#### ACTIVITY 1:
Reproduce the passage of the MCMC slides from "- MCMC provides" up to and including "not be sensitive_).".
#### ACTIVITY 2:
Write what comes next in the MCMC lecture slides, starting after their final line.

2. Sample `$\theta_2^{(t)}$` from the conditional posterior distribution
.block[
.small[
`$$\pi(\theta_2 | \theta_1 = \theta_1^{(t)}, \theta_3 = \theta_3^{(t-1)}, \ldots, \theta_p = \theta_p^{(t-1)}, Y)$$`
]
]

3. Similarly, sample `$\theta_3^{(t)}, \ldots, \theta_p^{(t)}$` from the conditional posterior
distributions given current values of other parameters.
  
--
  + This generates a **dependent** sequence of parameter values.

---
## MCMC

- Gibbs sampling is one of several flavors of .hlight[Markov chain Monte Carlo (MCMC)].

--
  + .hlight[Markov chain]: a stochastic process in which future states are independent of past states conditional on the present state.
  
  + .hlight[Monte Carlo]: simulation.

- MCMC provides an approach for generating samples from posterior distributions.

- From these samples, we can obtain summaries (including summaries of functions) of the posterior distribution for `$\theta$`, our parameter of interest.

---
## How does MCMC work?

- Let `$\theta^{(t)} = (\theta_1^{(t)}, \ldots, \theta_p^{(t)})$` denote the value of the `$p \times 1$` vector of parameters at iteration t.

- Let `$\theta^{(0)}$` be an initial value used to start the chain (_should not be sensitive_).

- MCMC generates `$\theta^{(t)}$` from a distribution that depends on the data and potentially on `$\theta^{(t-1)}$`, but not on `$\theta^{(1)}, \ldots, \theta^{(t-2)}$`.

- This results in a Markov chain with **stationary distribution** `$\pi(\theta | Y)$` under some conditions on the sampling distribution.

- The theory of Markov Chains (structure, convergence, reversibility, detailed balance, stationarity, etc) is well beyond the scope of this course so we will not dive into it.

- If you are interested, consider taking STA 531/831 or courses on stochastic process.

---
## Properties

- **Note**: Our Markov chain is a collection of draws of `$\theta$` that are (slightly we hope!) dependent on the previous draw.

- The chain will wander around our parameter space, only remembering where it had been in the last draw.

#### SOURCE DATA:
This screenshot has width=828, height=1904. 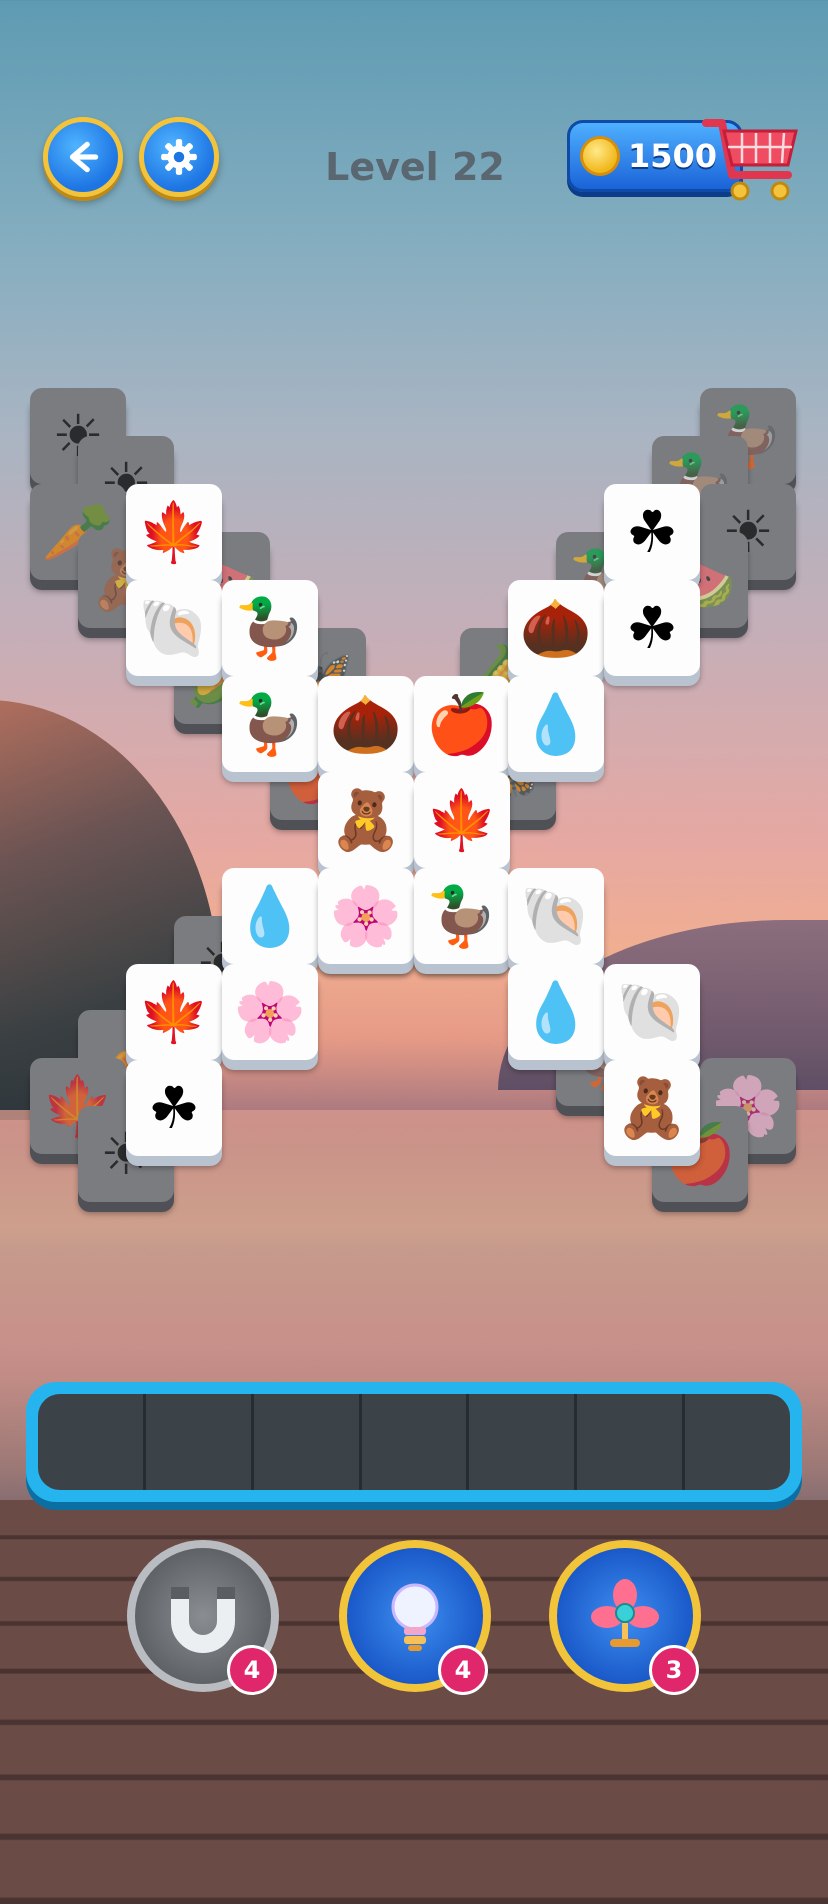 What do you see at coordinates (252, 1670) in the screenshot?
I see `magnet-count-badge: 4` at bounding box center [252, 1670].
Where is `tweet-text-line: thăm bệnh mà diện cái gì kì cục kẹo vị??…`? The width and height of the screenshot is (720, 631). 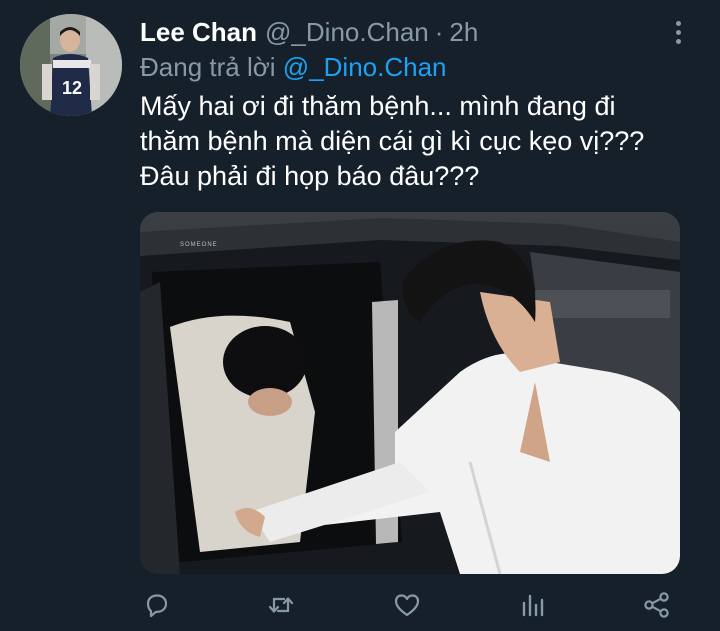 tweet-text-line: thăm bệnh mà diện cái gì kì cục kẹo vị??… is located at coordinates (392, 141).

#### TASK OUTPUT 1:
- MCMC provides an approach for generating samples from posterior distributions.

- From these samples, we can obtain summaries (including summaries of functions) of the posterior distribution for `$\theta$`, our parameter of interest.

---
## How does MCMC work?

- Let `$\theta^{(t)} = (\theta_1^{(t)}, \ldots, \theta_p^{(t)})$` denote the value of the `$p \times 1$` vector of parameters at iteration t.

- Let `$\theta^{(0)}$` be an initial value used to start the chain (_should not be sensitive_).

#### TASK OUTPUT 2:
- We want to have our MCMC sample size, `$T$`, big enough so that we can

+ Move out of areas of low probability into regions of high probability (convergence)
  
  + Move between high probability regions (good mixing)
  
  + Know our Markov chain is stationary in time (the distribution of samples is the same for all samples, regardless of location in the chain)

- At the start of the sampling, the samples are **not** from the posterior distribution. It is necessary to discard the initial samples as a .hlight[burn-in] to allow convergence. We'll talk more about that in the next class.

---
## Different flavors of MCMC

- The most commonly used MCMC algorithms are:
  + Metropolis sampling (Metropolis et al., 1953).
  + Metropolis-Hastings (MH) (Hastings, 1970).
  + Gibbs sampling (Geman & Geman, 1984; Gelfand & Smith, 1990).
  
- Overview of Gibbs - Casella & George (1992, The American Statistician, 46, 167-174).

--
the first two 
- Overview of MH - Chib & Greenberg (1995, The American Statistician).

- We will get to Metropolis and Metropolis-Hastings later in the course.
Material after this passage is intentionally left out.